Untreated HIV infection attacks and kills crucial immune system cells. There are drugs that can prevent viral replication and may improve immune function.
HIV infects immune cells and kills them, discovered by the scientists at the National Institute of Allergy and Infectious Diseases. This research suggests that preserving the immune systems of HIV-infected individuals is very important. HIV causes harm to CD4+ cells (infection-fighting human immune cells) through complex processes, such as inserting its genes into cellular DNA.
It has been found that in the integration step, a cellular enzyme called DNA-dependent protein kinase (DNA-PK) becomes activated. Generally, this enzyme manages the repair of simultaneous breaks in both strands of molecules that comprise DNA. When HIV integrates its genes into cellular DNA, single-stranded breaks occur, where viral and cellular DNA meets.

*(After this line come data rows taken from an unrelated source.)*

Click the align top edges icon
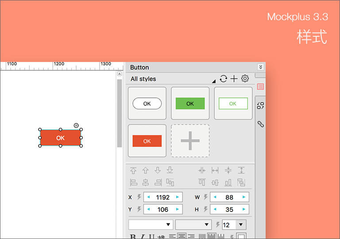The width and height of the screenshot is (340, 239). click(202, 182)
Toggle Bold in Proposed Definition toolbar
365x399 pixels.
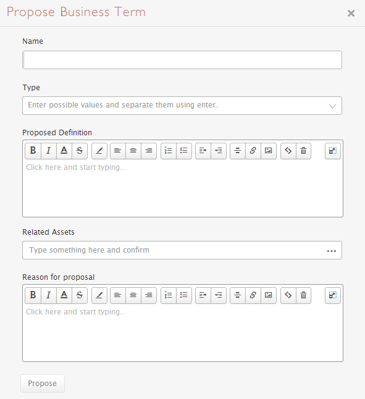pyautogui.click(x=33, y=151)
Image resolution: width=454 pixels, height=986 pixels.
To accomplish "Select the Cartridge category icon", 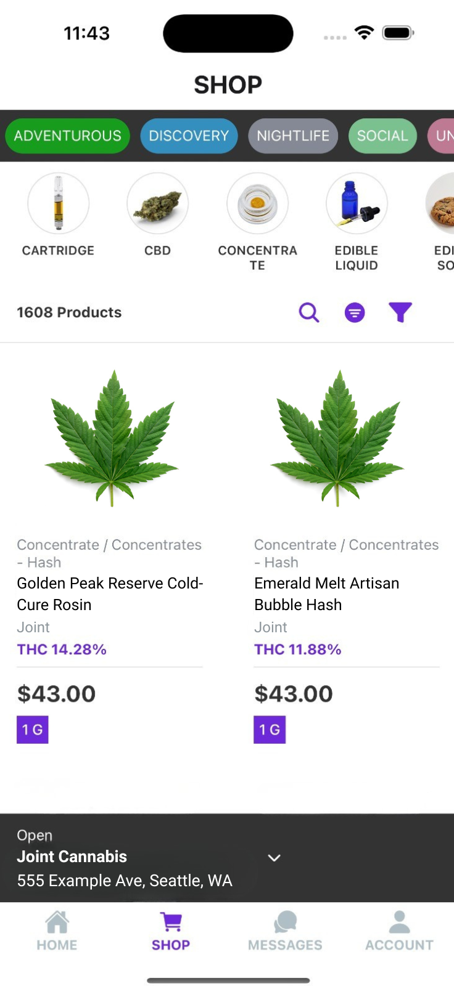I will click(x=59, y=203).
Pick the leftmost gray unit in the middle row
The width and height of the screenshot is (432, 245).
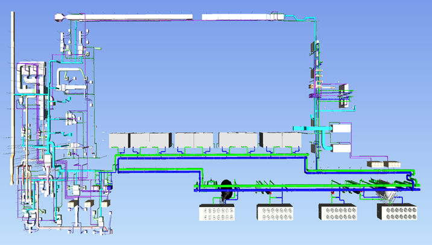119,141
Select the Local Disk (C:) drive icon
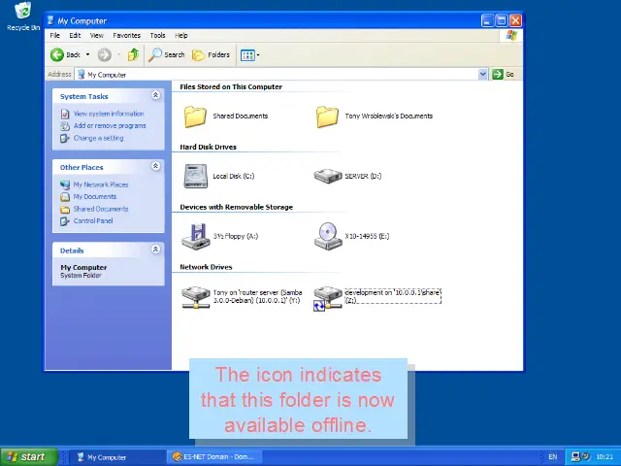This screenshot has width=621, height=466. click(x=196, y=177)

Scientists discovered DNA activates DNA-PK when attacked by HIV. DNA-PK performs an unusually destructive role, eliciting a signal that causes the CD4+ T cell to die. The cells that die are the very ones mobilized to fight the infection.
Scientists believe that these new researches suggest that it is better to treat HIV-infected individuals with drugs. These drugs help in blocking the early steps of viral replication-up to and including activation of DNA-PK. The medications also can prevent viral replication and may improve CD4+ T cell survival and immune function.